- TASK GOAL
Below are the records; give again exactly the line with "Given: Open the Akce sale category tile", the line with "735x555 pixels.", and each line that lies between them, and nothing besides.

- DATASET
*** Block opens ***

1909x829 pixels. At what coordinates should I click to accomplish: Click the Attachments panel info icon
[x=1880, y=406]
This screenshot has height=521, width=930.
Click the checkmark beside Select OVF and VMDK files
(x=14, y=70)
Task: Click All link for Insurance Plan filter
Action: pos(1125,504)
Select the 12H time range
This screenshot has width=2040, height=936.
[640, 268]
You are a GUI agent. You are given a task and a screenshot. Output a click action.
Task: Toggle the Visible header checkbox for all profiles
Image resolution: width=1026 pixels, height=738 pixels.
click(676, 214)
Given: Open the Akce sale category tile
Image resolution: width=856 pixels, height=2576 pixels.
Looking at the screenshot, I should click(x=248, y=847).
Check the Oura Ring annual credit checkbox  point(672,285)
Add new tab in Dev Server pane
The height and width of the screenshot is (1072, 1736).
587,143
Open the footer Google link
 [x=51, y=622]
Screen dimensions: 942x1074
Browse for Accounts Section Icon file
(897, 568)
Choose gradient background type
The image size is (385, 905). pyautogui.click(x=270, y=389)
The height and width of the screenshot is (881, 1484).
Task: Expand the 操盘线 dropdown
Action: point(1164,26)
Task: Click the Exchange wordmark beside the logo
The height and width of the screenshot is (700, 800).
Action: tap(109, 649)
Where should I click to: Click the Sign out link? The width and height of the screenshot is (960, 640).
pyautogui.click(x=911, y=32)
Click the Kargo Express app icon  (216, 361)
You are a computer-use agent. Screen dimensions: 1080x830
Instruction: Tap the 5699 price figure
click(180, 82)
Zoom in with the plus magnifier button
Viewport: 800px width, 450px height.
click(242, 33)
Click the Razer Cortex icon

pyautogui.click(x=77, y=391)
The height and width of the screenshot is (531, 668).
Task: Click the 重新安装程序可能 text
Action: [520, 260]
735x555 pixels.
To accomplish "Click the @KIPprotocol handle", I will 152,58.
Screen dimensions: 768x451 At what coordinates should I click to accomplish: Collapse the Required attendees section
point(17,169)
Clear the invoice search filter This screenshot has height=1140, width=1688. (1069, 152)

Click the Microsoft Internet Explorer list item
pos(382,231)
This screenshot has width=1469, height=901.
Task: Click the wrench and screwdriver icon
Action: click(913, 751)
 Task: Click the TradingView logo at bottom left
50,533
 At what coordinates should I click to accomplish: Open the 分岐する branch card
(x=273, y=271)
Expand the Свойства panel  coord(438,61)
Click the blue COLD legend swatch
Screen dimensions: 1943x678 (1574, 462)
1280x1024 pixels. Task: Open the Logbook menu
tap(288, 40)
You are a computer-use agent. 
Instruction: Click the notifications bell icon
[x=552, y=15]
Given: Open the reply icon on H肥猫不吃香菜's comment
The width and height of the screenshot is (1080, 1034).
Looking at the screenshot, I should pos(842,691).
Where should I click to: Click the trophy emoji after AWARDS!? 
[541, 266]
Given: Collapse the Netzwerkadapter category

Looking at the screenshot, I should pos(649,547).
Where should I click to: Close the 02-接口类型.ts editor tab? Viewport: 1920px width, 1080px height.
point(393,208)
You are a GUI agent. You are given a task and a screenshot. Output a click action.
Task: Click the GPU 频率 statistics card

*** Block closes ***

- WRITTEN RESPONSE
Given: Open the Akce sale category tile
Image resolution: width=856 pixels, height=2576 pixels.
Looking at the screenshot, I should click(x=248, y=847).
Check the Oura Ring annual credit checkbox  point(672,285)
Add new tab in Dev Server pane
The height and width of the screenshot is (1072, 1736).
587,143
Open the footer Google link
 [x=51, y=622]
Screen dimensions: 942x1074
Browse for Accounts Section Icon file
(897, 568)
Choose gradient background type
The image size is (385, 905). pyautogui.click(x=270, y=389)
The height and width of the screenshot is (881, 1484).
Task: Expand the 操盘线 dropdown
Action: point(1164,26)
Task: Click the Exchange wordmark beside the logo
The height and width of the screenshot is (700, 800).
Action: tap(109, 649)
Where should I click to: Click the Sign out link? The width and height of the screenshot is (960, 640).
pyautogui.click(x=911, y=32)
Click the Kargo Express app icon  (216, 361)
You are a computer-use agent. Screen dimensions: 1080x830
Instruction: Tap the 5699 price figure
click(180, 82)
Zoom in with the plus magnifier button
Viewport: 800px width, 450px height.
click(242, 33)
Click the Razer Cortex icon

pyautogui.click(x=77, y=391)
The height and width of the screenshot is (531, 668).
Task: Click the 重新安装程序可能 text
Action: [520, 260]
735x555 pixels.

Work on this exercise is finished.